Goal a: In the entries, rewrite everything from the line containing "Click the Score field showing 100" down to the end of the entries, substituting "tick box" for "checkbox" and leaving all else unchanged. Omit the pictures.

::: Text segment

Top 10 Reasons for Using Apache Drill - Now as Part of MapR Distribution Including Hadoop

Contributed by

11 min read

Since Apache Drill 0.4 was released in August for experimentation on the MapR Distribution, there has been tremendous interest in the customer and partner community on the promise and potential of Drill to unlock the new types of data in their Hadoop/NoSQL systems for interactive analysis throughout the organization.

Today, we are excited to announce that Apache Drill 0.5 (recently released by the Apache community) is available and supported as part of the MapR Distribution along with the 15+ mainstream ecosystem projects already available.

Users can download Apache Drill on the MapR site.

A sandbox environment with pre-configured Apache Drill on MapR along with sample datasets is available to experiment with Drill.

There are several projects for SQL-on-Hadoop. What makes Drill different? What are the top 10 reasons why Drill is a valuable and innovative technology in your tool belt for interactive data exploration on big data?

Apache Drill

quick and easy ramp up for apache drill

1. Quick and easy ramp up

First and foremost, it takes just minutes to start working with Apache Drill. Install it on a local Windows or Mac machine and do queries right away–you don’t even need Hadoop.

::::::
::: Working data

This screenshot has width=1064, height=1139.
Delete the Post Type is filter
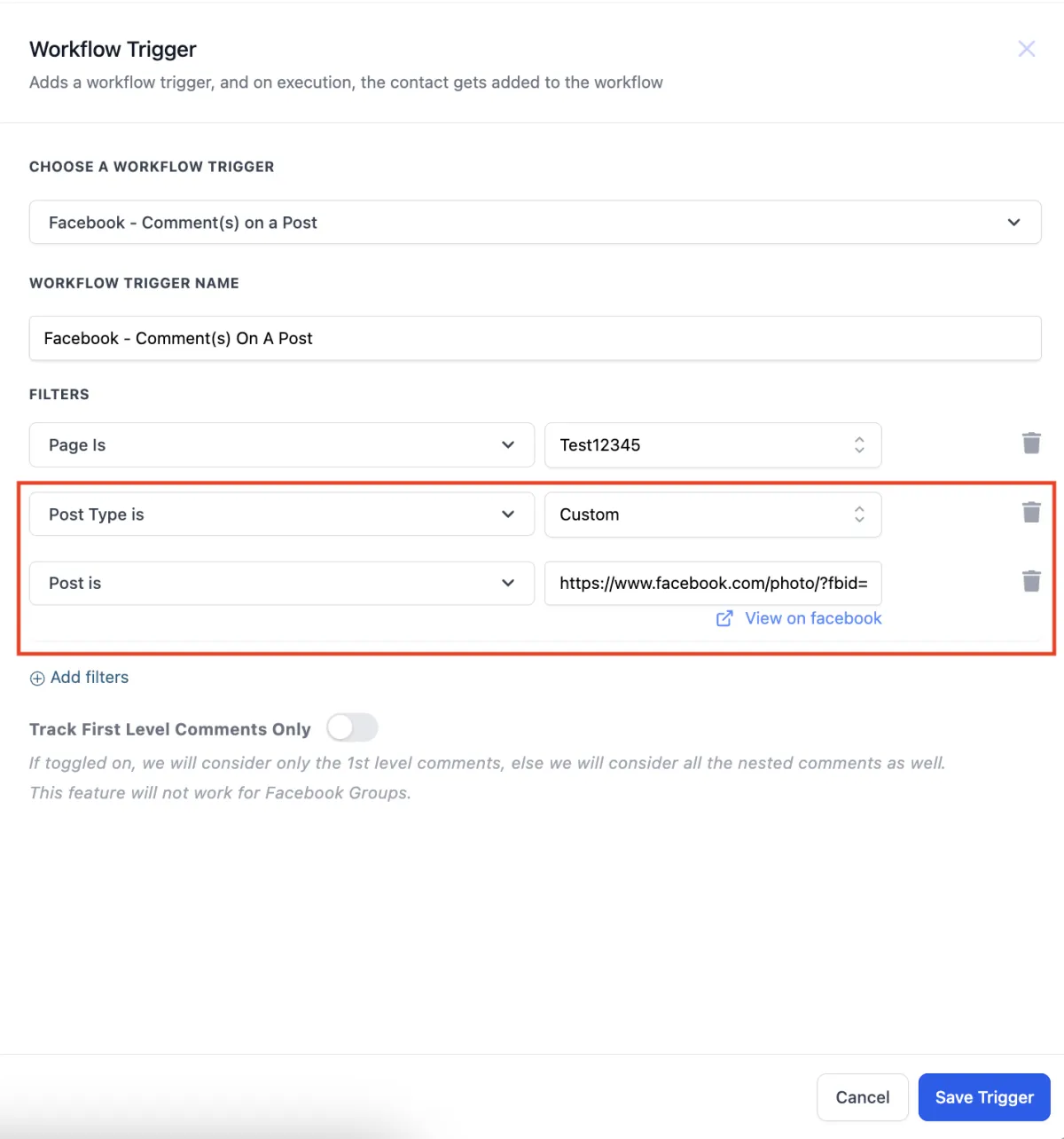1031,512
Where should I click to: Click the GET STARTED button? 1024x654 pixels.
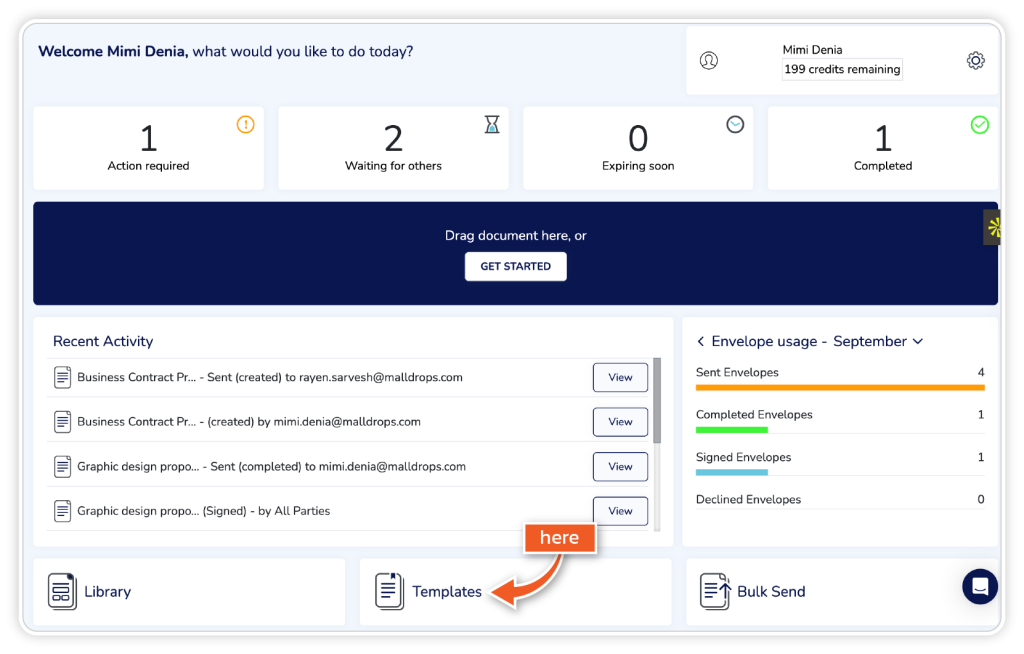(515, 267)
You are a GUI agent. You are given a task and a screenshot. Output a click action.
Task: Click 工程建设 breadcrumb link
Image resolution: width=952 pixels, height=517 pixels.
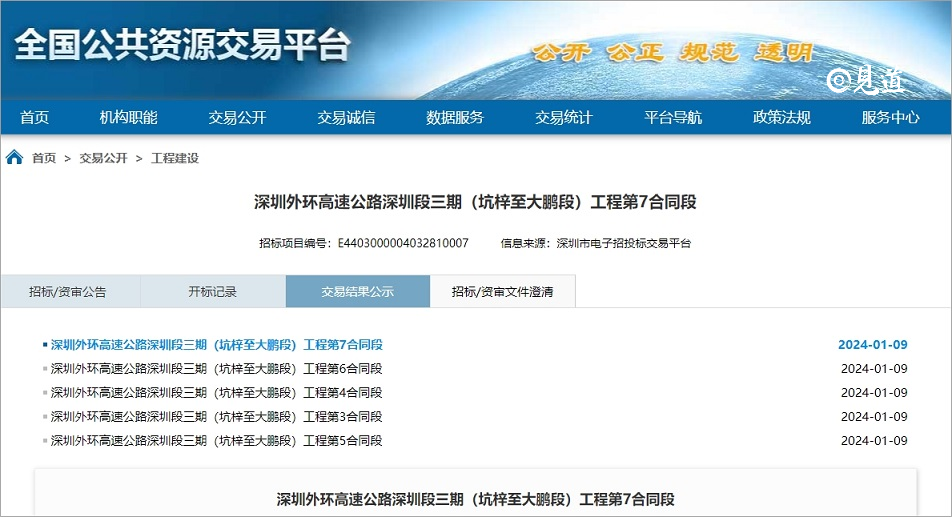(175, 159)
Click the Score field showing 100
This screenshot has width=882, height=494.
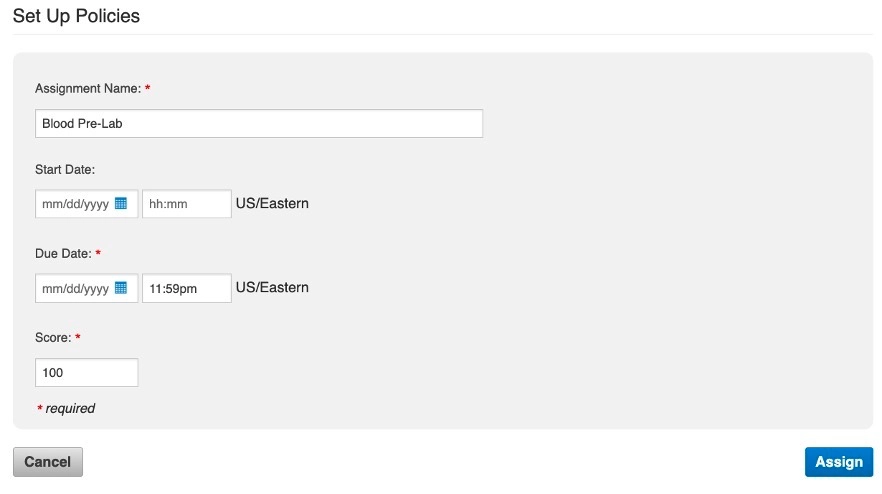(x=86, y=372)
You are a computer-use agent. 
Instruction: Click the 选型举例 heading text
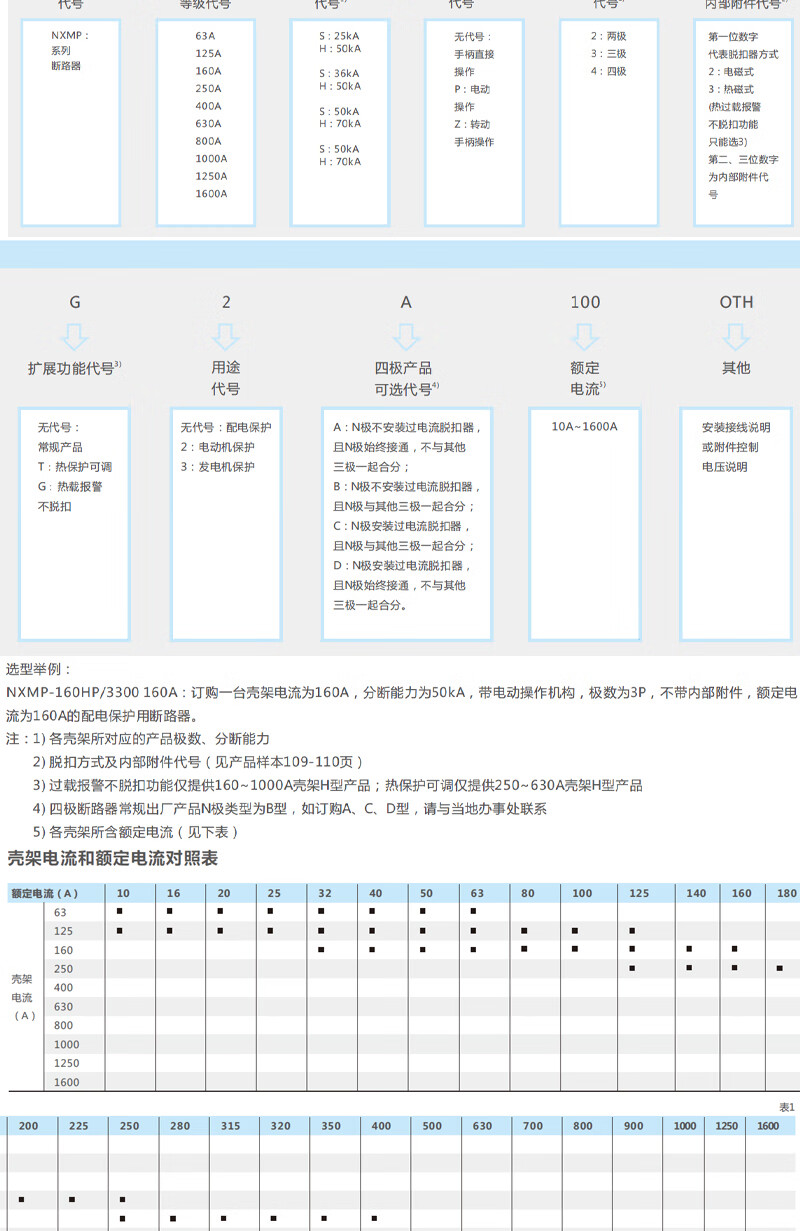[x=39, y=670]

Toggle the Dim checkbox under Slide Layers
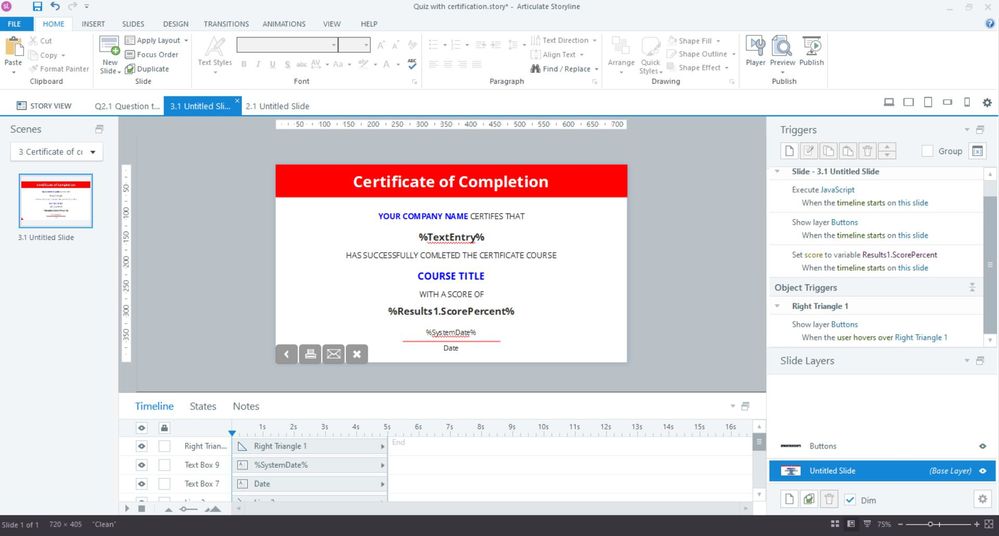tap(850, 499)
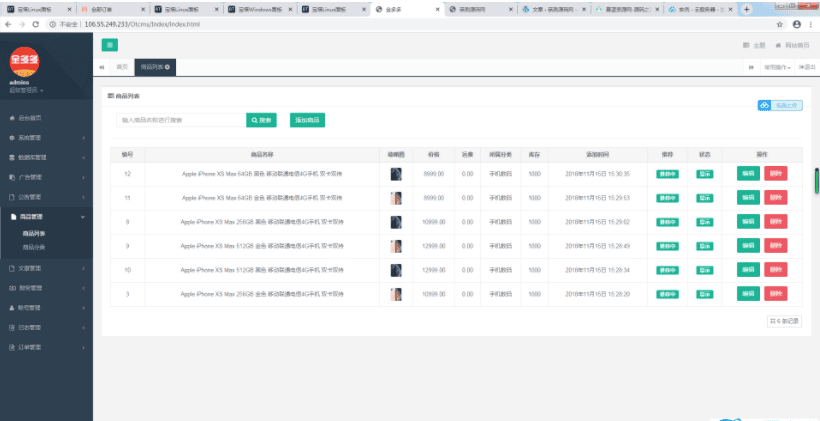This screenshot has width=820, height=421.
Task: Collapse the 商品管理 sidebar menu
Action: click(x=45, y=216)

::::::

Goal b: Quote everything in the Apache Drill text from "Users can download" down to "even need Hadoop." word for word.

Written response a:
Click the Score field showing 100
This screenshot has width=882, height=494.
(x=86, y=372)
You are a computer-use agent. 
Instruction: Click the 选型举例 heading text
[x=39, y=670]

Toggle the Dim tick box under Slide Layers
tap(850, 499)
This screenshot has width=820, height=421.
Task: Collapse the 商品管理 sidebar menu
Action: click(x=45, y=216)

Written response b:
Users can download Apache Drill on the MapR site.

A sandbox environment with pre-configured Apache Drill on MapR along with sample datasets is available to experiment with Drill.

There are several projects for SQL-on-Hadoop. What makes Drill different? What are the top 10 reasons why Drill is a valuable and innovative technology in your tool belt for interactive data exploration on big data?

Apache Drill

quick and easy ramp up for apache drill

1. Quick and easy ramp up

First and foremost, it takes just minutes to start working with Apache Drill. Install it on a local Windows or Mac machine and do queries right away–you don’t even need Hadoop.